Siamo scarsi, scarsi da far paura. In una settimana abbiamo infilato tre prestazioni invereconde, oltre la vergogna. Oggi era l’ultima spiaggia, l’ultima gara di quel mese di marzo da cui ci aspettavamo tanto e da cui invece abbiamo avuto nulla. Ora ci attendono sette partite sulla carta inavvicinabili, e nonostante la classifica continui incredibilmente a dire il contrario, abbiamo un piede in B. Oltre a gufare intensamente le nostre dirette concorrenti che navigano in questo mare di guano (e che sono scarse pure loro), non so se ci sia qualcosa che si possa fare.

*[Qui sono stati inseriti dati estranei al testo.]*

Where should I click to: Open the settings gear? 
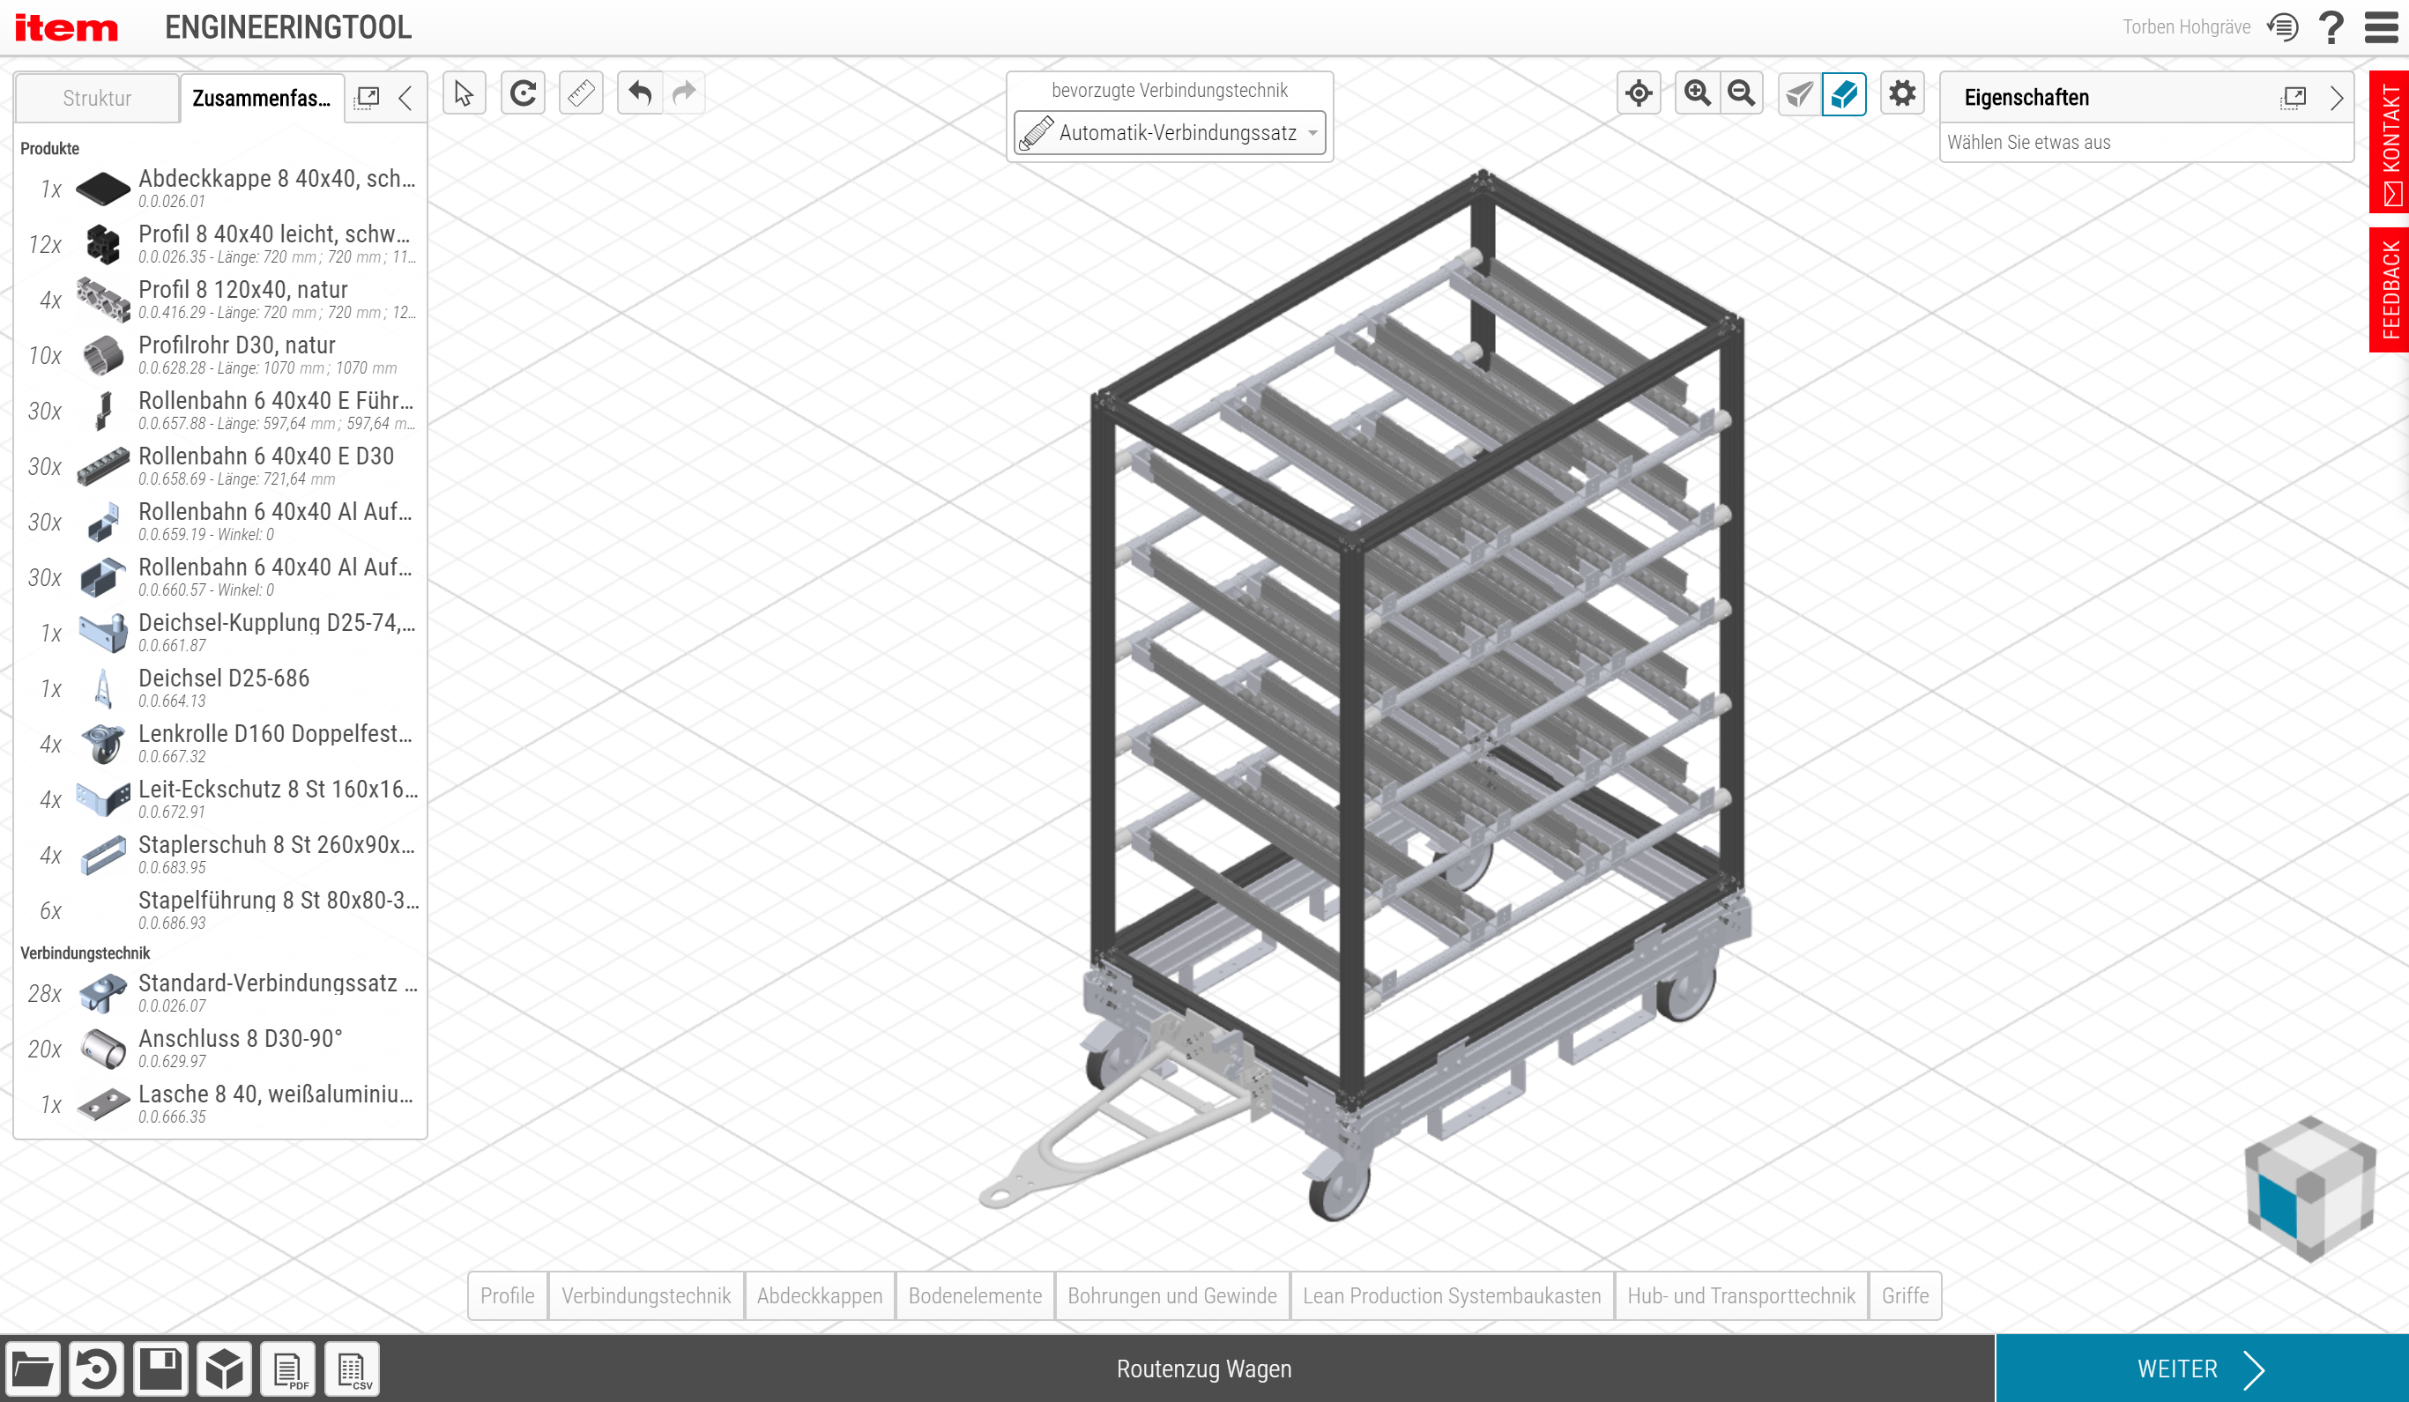1901,94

Anzi una cosa va fatta, anche se non porterà nulla: cambiare l’allenatore. Anche oggi Ballardini ha proseguito in quella serie di esperimenti azzardati e furenti che suonano tantissimo come il grido disperato di un uomo che non sa più dove sbattere la testa. Abbiamo visto Crespo come esterno di centrocampo, abbiamo rivisto quella difesa a quattro con la quale ci segnerebbero pure i Pulcini del Pizzighettone, abbiamo visto Moscardelli titolare. A 'sto punto mi chiedo cos’abbia fatto di male Paponi per non meritarsi una chance dal primo minuto anche lui, poiché nell’unico scampolo giocato è andato più vicino al gol di tutti gli altri attaccanti messi assieme. Il tecnico romagnolo nei primi due mesi scarsi di gestione qualcosa di buono l’aveva portato ma, quando è arrivato il momento di un necessario cambio di marcia, la squadra ha ingranato la retro impantanandosi nelle zone più infime (ma meritate) della classifica. E, per arginare la caduta libera, anziché tornare sui suoi passi si è lanciato nel vuoto, spiaccicandosi sul marciapiede anziché mettersi a volare.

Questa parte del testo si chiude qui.